Copy all lines in the data that contain the string "another".

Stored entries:
━━━━━━━━

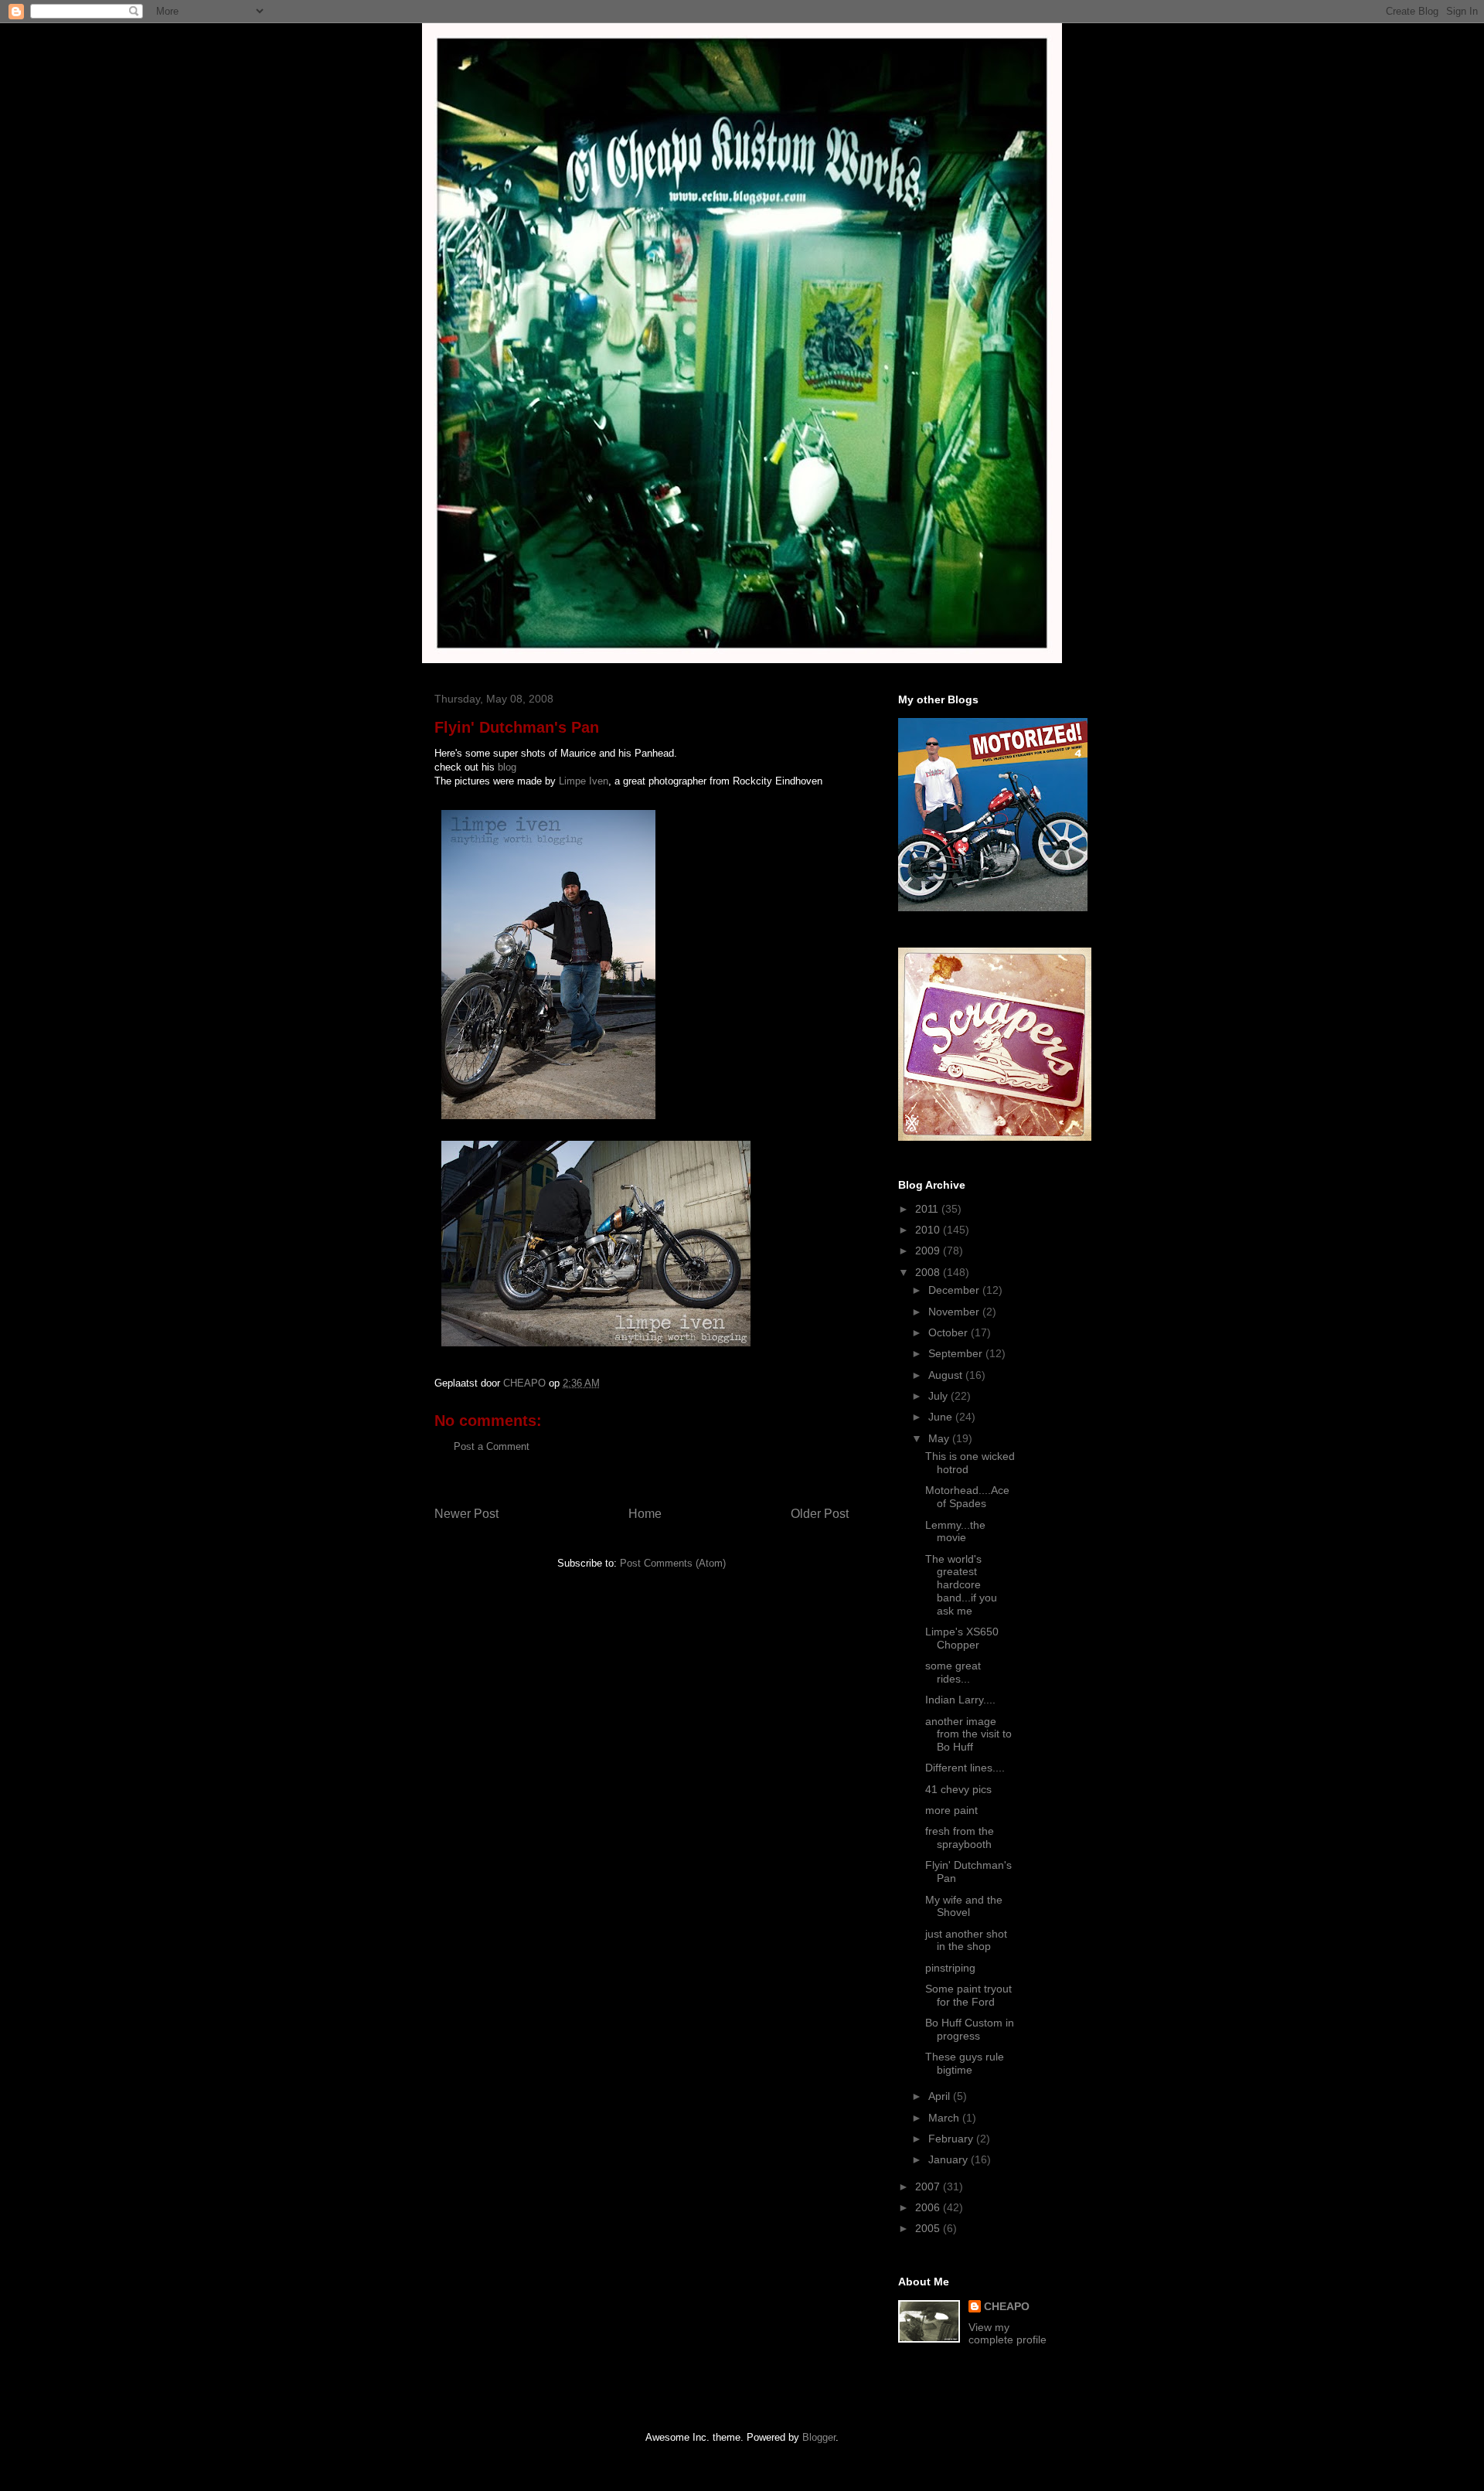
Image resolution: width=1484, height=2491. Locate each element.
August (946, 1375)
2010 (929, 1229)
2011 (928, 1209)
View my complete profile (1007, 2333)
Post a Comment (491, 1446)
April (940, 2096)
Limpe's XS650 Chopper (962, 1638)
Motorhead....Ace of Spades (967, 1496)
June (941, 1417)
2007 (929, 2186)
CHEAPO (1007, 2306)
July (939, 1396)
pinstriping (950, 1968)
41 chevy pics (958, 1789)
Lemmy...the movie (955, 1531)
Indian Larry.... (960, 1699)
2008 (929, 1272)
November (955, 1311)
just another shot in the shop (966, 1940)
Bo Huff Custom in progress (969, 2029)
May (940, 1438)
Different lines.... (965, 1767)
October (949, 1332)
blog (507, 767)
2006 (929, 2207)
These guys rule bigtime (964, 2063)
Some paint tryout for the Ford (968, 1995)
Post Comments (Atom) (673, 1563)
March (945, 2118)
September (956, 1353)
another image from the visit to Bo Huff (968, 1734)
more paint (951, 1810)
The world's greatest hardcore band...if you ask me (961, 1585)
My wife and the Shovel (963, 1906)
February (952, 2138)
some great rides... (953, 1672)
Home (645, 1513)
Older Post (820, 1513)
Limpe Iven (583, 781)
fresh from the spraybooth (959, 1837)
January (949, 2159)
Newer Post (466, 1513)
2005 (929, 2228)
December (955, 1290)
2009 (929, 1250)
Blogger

━━━━━━━━

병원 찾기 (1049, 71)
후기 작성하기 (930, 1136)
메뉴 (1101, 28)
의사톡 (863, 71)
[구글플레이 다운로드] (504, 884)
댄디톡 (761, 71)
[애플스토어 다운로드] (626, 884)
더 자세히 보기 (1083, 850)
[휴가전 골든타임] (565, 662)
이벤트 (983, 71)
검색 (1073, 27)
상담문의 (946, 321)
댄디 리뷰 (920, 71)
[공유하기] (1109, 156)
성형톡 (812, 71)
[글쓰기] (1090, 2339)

━━━━━━━━

Response area:
just another shot in the shop (966, 1940)
another image from the visit to Bo Huff (968, 1734)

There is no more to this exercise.